# Flat tire in an ice storm.



## ukrkoz (Dec 31, 2010)

You need a headmount camera, man. Unless you do, but I see you use only one hand.
Anyhow. That's a solid jack. $37 Tractor Supply. As soon as I got my RAM, one went into it. Invaluable for trucks.
Hey, here's an idea. Jack side up, use soap water to spot leak, and plug right on the vehicle. Have no doubt you have them plugs. Much faster. Unless you are caught place else away from compressor. But, even if you drove there, you surely have a 12V comp, right?


----------



## lenaitch (Feb 10, 2014)

I'm missing the ice storm connection.


----------



## Bigplanz (Apr 10, 2009)

The leak was at the bead according to the Goodyear guy. Second bead leak I have had in six months.

The ice storm caused Goodyear's power to go out for three days. If they had power, they would have put it on for me. Since I bought the tire there, it was free. No biggie. I need the exercise.


----------



## SeniorSitizen (Sep 10, 2012)

Bead leaks aren't very common; any thoughts on what's causing those?


----------



## SeniorSitizen (Sep 10, 2012)

ukrkoz said:


> You need a headmount camera, man.


Please don't. It takes me about a half second to click one of those videos off.


----------



## lenaitch (Feb 10, 2014)

SeniorSitizen said:


> Bead leaks aren't very common; any thoughts on what's causing those?



Apparently not that uncommon with older alloy rims - they get pitted


----------



## HenryMac (Sep 12, 2018)

Depending on where you are, that big jack won't fit under the suspension, you'll need to use the little one.



Bigplanz said:


> The leak was at the bead according to the Goodyear guy. Second bead leak I have had in six months.
> 
> The ice storm caused Goodyear's power to go out for three days. If they had power, they would have put it on for me. Since I bought the tire there, it was free. No biggie. I need the exercise.





lenaitch said:


> Apparently not that uncommon with older alloy rims - they get pitted


Some tire places will coat the bead area of the wheel with contact cement to seal the pitted area, just prior to seating the bead on the rim.
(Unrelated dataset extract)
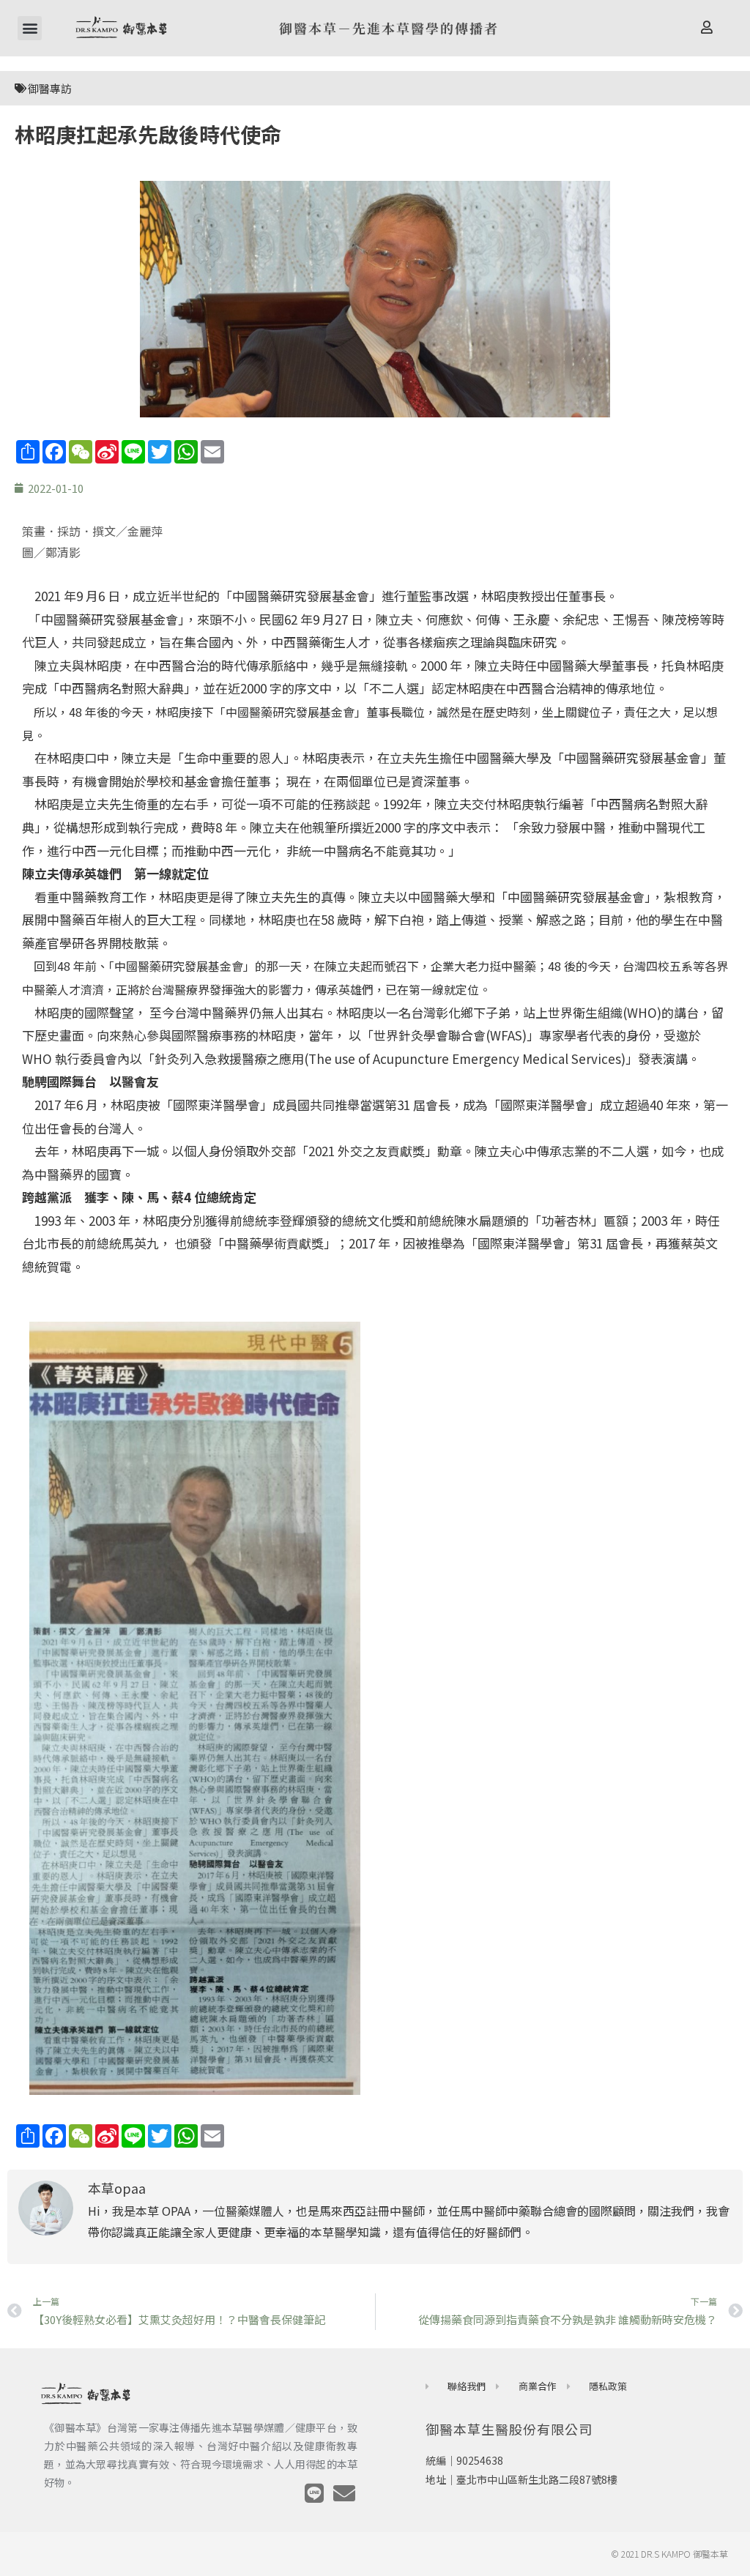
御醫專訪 (50, 88)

For what it's worth.......

And a can of fix a flat would have gotten you back on the road, without even changing the tire.

That being said, I hate fix a flat, it gunks up the inside of the tire and the wheel, but there are times when it can get you off the side of the road and to a safer location.


----------



## Bigplanz (Apr 10, 2009)

HenryMac said:


> Depending on where you are, that big jack won't fit under the suspension, you'll need to use the little one.
> 
> 
> 
> ...


I keep the little one stowed in the back, along with other original tools. The big jack fits under the truck everywhere I have tried it. I keep a small trolley jack back there too, in the event I need to jack up a regular car. I figure the bead was rusty. I hope they cleaned it up real good.


----------



## HenryMac (Sep 12, 2018)

Bigplanz said:


> I figure the bead was rusty. I hope they cleaned it up real good.


Alloy wheel.. won't get rusty, but it will get pitted, as lenaitch pointed out.


----------



## Nealtw (Jun 22, 2017)

Don't drive in an ice storm.


----------



## Bigplanz (Apr 10, 2009)

Nealtw said:


> Don't drive in an ice storm.


Sound advice!


----------



## ron45 (Feb 25, 2014)

Okay I give up.


----------



## ron45 (Feb 25, 2014)

ron45 said:


> Okay I give up.


Really, I give up. What is it about.?

"" Bonus points if you get my bumper sticker. ""


----------



## Bigplanz (Apr 10, 2009)

ron45 said:


> Really, I give up. What is it about.?
> 
> "" Bonus points if you get my bumper sticker. ""


This is what Raylan would do.


----------



## Dave Sal (Dec 20, 2012)

Love Fluid Film. Just used it on the undercarriage of my car when I mounted my winter wheels. Great stuff. 

Also, Raylan Givens is the man!


----------



## Mike Milam (Mar 3, 2017)

Bigplanz said:


> This is what Raylan would do.
> 
> https://youtu.be/6vNRZCLgxng


I was stuck on the USMC. Never forget.


----------



## Bigplanz (Apr 10, 2009)

Mike Milam said:


> I was stuck on the USMC. Never forget.


Interestingly enough, Raylan was a former marine. Gulf War I vet.


----------